* Text provided:
____
You may have heard the term ‘blockchain,’ often used in crypto, but ever wondered what it is? A blockchain is basically a shared, inflexible ledger that allows the process of recording transactions and tracking assets based on cryptographic principles. On a blockchain network, anything of value can be trailed and traded virtually. This reduces risk and lowers cost for all involved.
It is no secret that after Bitcoin was introduced in 2009, blockchain uses since then have exploded via the creation of various cryptocurrencies, decentralized finance (DeFi) applications, non-fungible tokens (NFTs), and smart contracts.
One thing to note is that in a blockchain, data is encrypted typically using hash codes, and digital tokens are stored as values.
A blockchain is somewhat similar to spreadsheets and databases considering the fact that it is a database where information is entered and stored. However, the core difference between a traditional database or spreadsheet and a blockchain is in the way, data is structured and accessed.
Consisting of programs called ‘scripts’ that carry tasks one would usually do in a database, a blockchain enters and accesses information. It also saves and stores it somewhere. Since a blockchain is distributed, multiple copies are saved on many machines. To top it off, all these copies must match for it to be valid.
What a blockchain does is, after it collects transaction information, it enters it into a ‘block’, which is similar to a cell in a spreadsheet holding information. Once the block is full, the information is run through an encryption algorithm, that generates a hexadecimal number called the ‘hash’.
This hash is then entered into the following block header and encoded with the other information in the block. This then generates a series of blocks that are chained together.
Let us look and expand our knowledge on the benefits of blockchain:
As blockchain cannot be altered or reversed, it proves that the data that are presented to the participants are valid and can be trusted.
Blockchains work on decentralised systems, which means that there is no central authority, and platform governance is handled by the platform’s stakeholders.
Blockchains are confidential in nature. It protects users from identity theft, making it attractive to consumers and businesses alike.
As mentioned earlier, blockchains run on a decentralised system, which means since there is no central authority, the transaction is faster and accessible anytime.
Due to its lower costs for businesses, blockchains are very popular, especially for those that have high-value and volume transactions that cause an increase in fees.
One interesting fact about blockchain is that anyone, literally anybody, regardless of their background can use it.
Now that we have looked at its benefits, let’s look into its drawbacks:
Though blockchains do save users money on transaction fees, the technology doesn’t come free. One example is that vast amounts of computational power are consumed just to validate transactions of the Bitcoin network's proof-of-work system.
____
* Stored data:
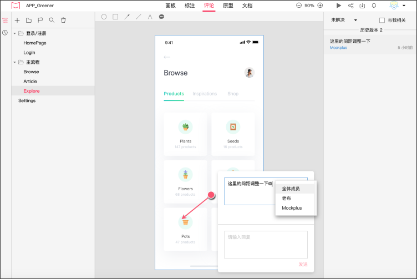
Task: Select 全体成员 from mention list
Action: coord(291,189)
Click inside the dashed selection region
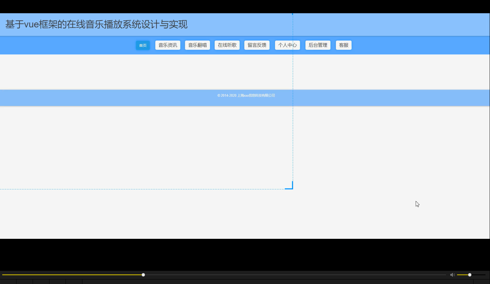Screen dimensions: 490x284 tap(145, 145)
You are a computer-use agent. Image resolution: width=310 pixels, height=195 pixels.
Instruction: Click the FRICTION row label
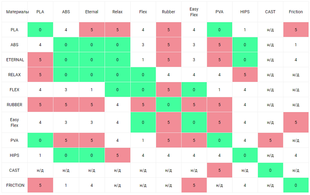tap(14, 185)
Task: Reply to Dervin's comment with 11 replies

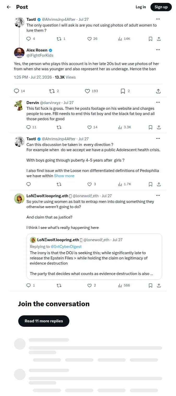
____
* Exercise brief: Carry on the text about blockchain, starting right after its final sentence.

* Answer to this task:
Blockchain networks can manage very less transactions per minute. Let’s take the example of Bitcoin whose proof-of-work (PoW) system takes about 10 minutes to add a new block to the blockchain. At that rate, it is estimated that the blockchain network can only oversee about three transactions per second (TPS).
Each block in a blockchain can only hold a considerable amount of data, which has led to and still continues to be one of the most concerning issues for the expansions of blockchains going forward.
Though blockchains provide confidentially by protecting the privacy of their users from hackers, at the same time it also allows for illegal trading and activity on the blockchain network. One famous example is ‘Silk Road’, which was an online dark web illegal-drug and money laundering marketplace. It was active from February 2011 until October 2013, when it was shut down by the FBI.
Due to its potential use cases, Blockchain has span across industries, including marketing services, retail, healthcare, and many more. Here are some examples:
So as to engage with their tech-savvy customers or brand aficionados, retailers are now using NFTs which are digital assets that sit on a blockchain
Blockchains are also being used by luxury resale retailers in order to certify the authenticity of their products and make the transfer of ownership more transparent.
In marketing, blockchain is used to increase the security and transparency around the sharing of customer data, either between a customer and a company or between two companies.
In healthcare, blockchain has a wide range of applications, which include improvement in the processing of payment, electronic medical records, etc.
Having implemented and explored many practical applications for its technology, blockchain is not just making a name in the crypto world but also in other fields. Though the technology surely has its drawbacks, it has still managed to become a buzzword amongst its users and investors.